Lexington’s rise as a hub for video game development in recent years is due in no small part to a Lexington-based nonprofit dedicated to fostering a healthy community.
RunJumpDev works to help grow and cultivate the game development community in Kentucky. Meeting every Tuesday night at Awesome Inc. – the East Main Street hub for tech-based startups – group members network and share knowledge, whether it’s a specific bug with a game in development or something completely out of left field.
On April 30 the group is partnering with Eastern Kentucky University’s Gaming Institute to host the inaugural Vector Conference, which will bring experts from diverse fields for keynote speeches and panel discussion on the future of gaming.
The conference brings together two of RunJumpDev’s main threads: education and community.
“In game development, you have communities because indie development is hard,” said Amanda Hudgins, an independent game developer and board member for the local game development organization RunJumpDev. “It’s complicated and poverty-inducing for a lot of people. You have people sleeping on couches. And that causes people to band together, create art together, travel together and stuff like that.”

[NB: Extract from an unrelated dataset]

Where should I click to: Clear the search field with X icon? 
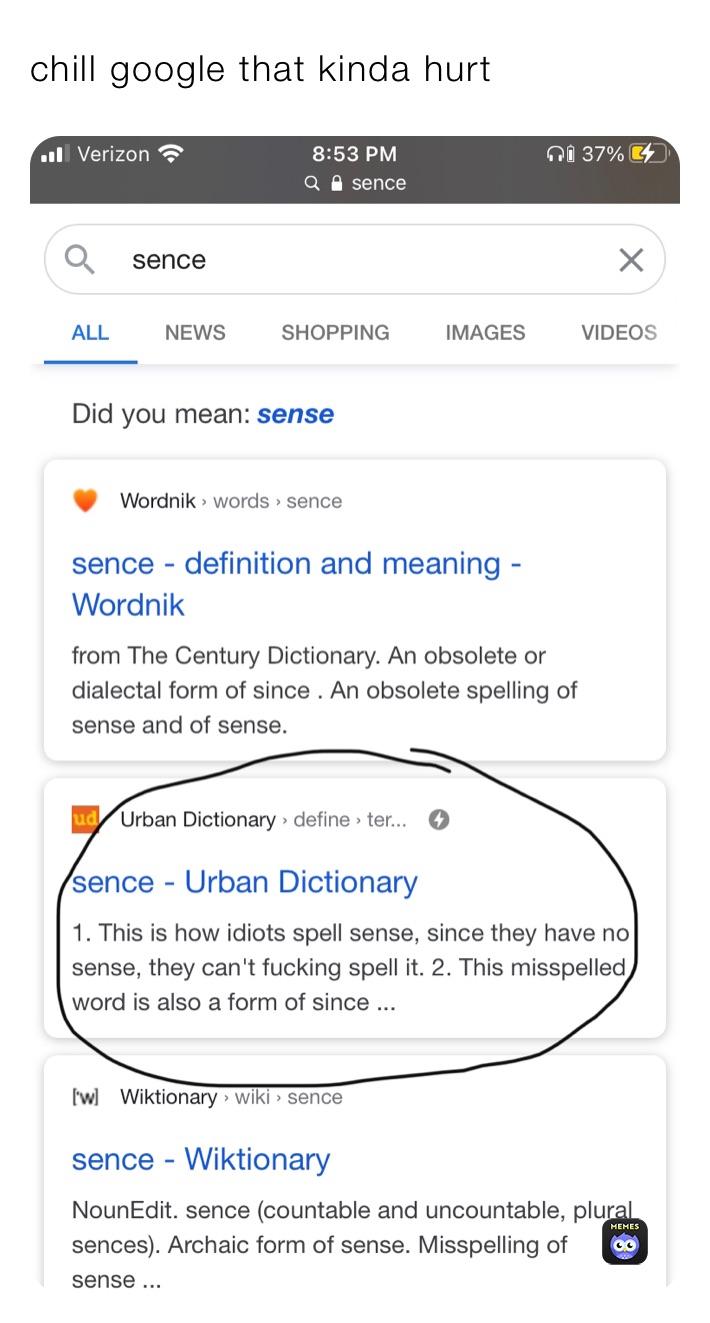tap(631, 260)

During one recent meeting, two developers talked about the different kinds of knowledge they are trying to get from the group.

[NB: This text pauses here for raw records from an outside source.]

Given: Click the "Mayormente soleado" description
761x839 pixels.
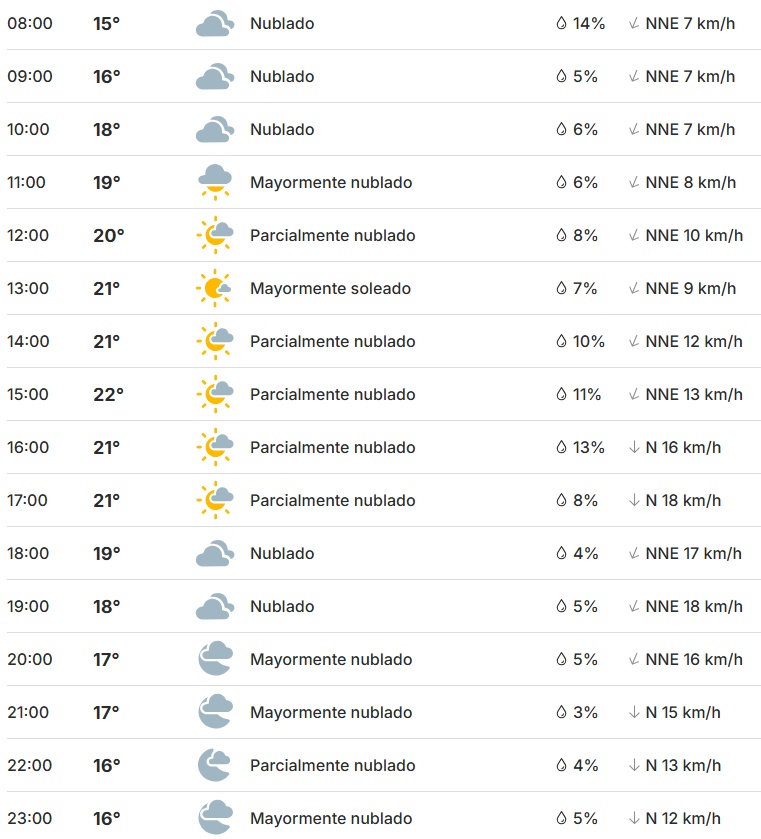Looking at the screenshot, I should (330, 288).
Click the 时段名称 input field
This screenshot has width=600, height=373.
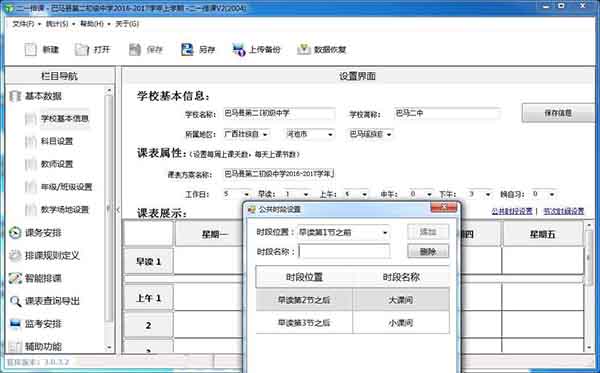click(x=344, y=251)
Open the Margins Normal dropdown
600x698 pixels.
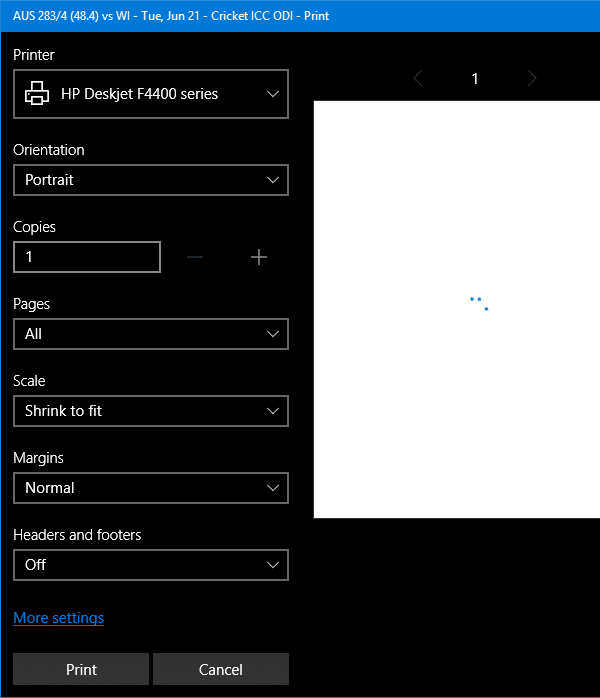coord(151,488)
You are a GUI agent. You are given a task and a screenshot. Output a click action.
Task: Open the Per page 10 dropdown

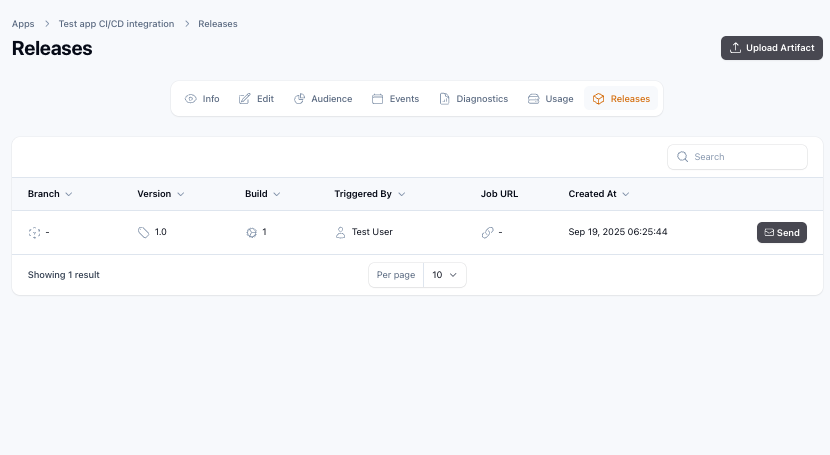coord(444,275)
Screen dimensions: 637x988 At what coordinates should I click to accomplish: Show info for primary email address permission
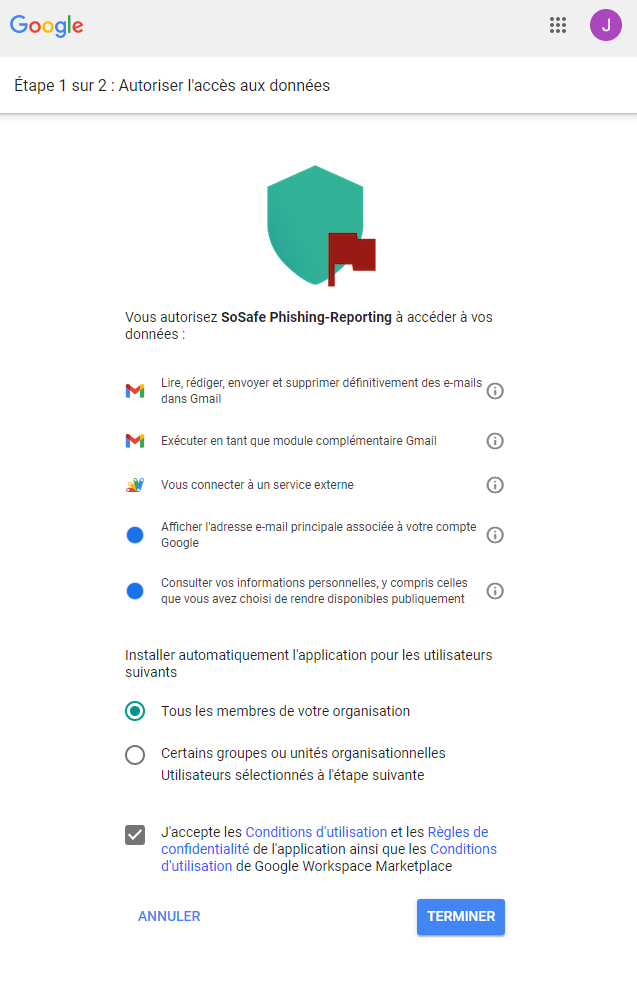point(495,535)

“I’m in the process of starting a company,” said Tim Knowlton, who is also a member of RunJumpDev’s board. “Not the kind of ‘start a company, get employees’ kind of thing, but a legal entity.”
As part of his plan, Knowlton is looking to this community to learn the procedures necessary to license other people’s music for his games.
“Before I started seriously pursuing this stuff , I probably spent full-time thinking about business: marketing and taxes and stuff ,” said Kevin Overall, a regular attendee to the Tuesday night group. “But things that are more basic, like audio, I never would’ve thought of. But there are people here who do those things.”
Leveraging higher education
Aside from helping people with their projects, RunJumpDev President John Meister said, education is a primary focus of the organization. During monthly meetings at Bluegrass Community and Technical College’s Newtown Campus, members teleconference with professionals in the field – including experts in areas ranging from voice acting to architecture.
The pool of higher education experts in the field has grown. In 2014, EKU started its Gaming Institute, which offers the state’s first bachelor’s degree focusing on game design. (Last month, the Princeton Review ranked EKU’s Gaming Institute 50th among 150 similar university programs in the U.S. and Canada.) Kentucky State University also offers a bachelor’s of science in digital gaming, entertainment and simulation, and BCTC now offers an associate’s degree in video game design as part of its information management and design degree. RunJumpDev has worked with all of these programs, from advisory meetings to helping develop conferences and other events.
The group also has been helping the Kentucky Department of Education with secondary education curriculum.
“We’ve been working with Jessamine County,” Meister said. “They tell a great story about how they had eight or 10 kids in their technology curriculum. Then they started offering video game stuff and they grew to like 150.”
He links that growth to the excitement video games engender.
“It’s very creative and very accessible,” he said. “It’s not just programming; it’s writing and graphic design and all those things. You can teach these skills in middle and high school, and then they’re learning about all these new technology skills. And they’re being collaborative and working together with people that have different points of view. Those types of skills are what you need in today’s workforce.”
Conference brings influence
As a major part of its education initiative, RunJumpDev is collaborating with EKU for the upcoming Vector conference, a development-themed conference taking place at EKU’s Richmond campus.
“The most important thing is that our students make games,” said George Landon, director of the EKU Gaming Institute.
He said the program also is working to bring in students from other majors who might see career opportunities related to the video game industry. “What we’re trying to do is give our students electives in other supporting courses, things like audio engineering or film scoring, creative writing, drawing – things that you really need,” Landon added. “We have a student now who’s a music major, and he really wants to score and write for games. He’s working on a team that’s working on a game right now.”
Kentucky-made, with pride
RunJumpDev offers interested parties the chance to meet with developers and find out exactly what it takes to put a game “onto paper,” emphasizing that it doesn’t require a trip to a bigger city.
In recent years, Lexington has become home to noteworthy development companies including Super Soul, FrogDice and Gun Media.
Hudgins said she’s had people in the industry from San Francisco or Chicago “apologize” when they learn she’s based in Kentucky. “Oh, you’re sorry? I’m not,” she said, summarizing her response. “My game dev community’s great.”
In addition to the Vector conference, the organization will host its inaugural gaming convention, LexPlay, in October. Meister described the convention as “a platform for local developers to have an opportunity to show off all their games to thousands of people in the community.”
“Hopefully those people will buy their games and connect with local developers,” Meister said.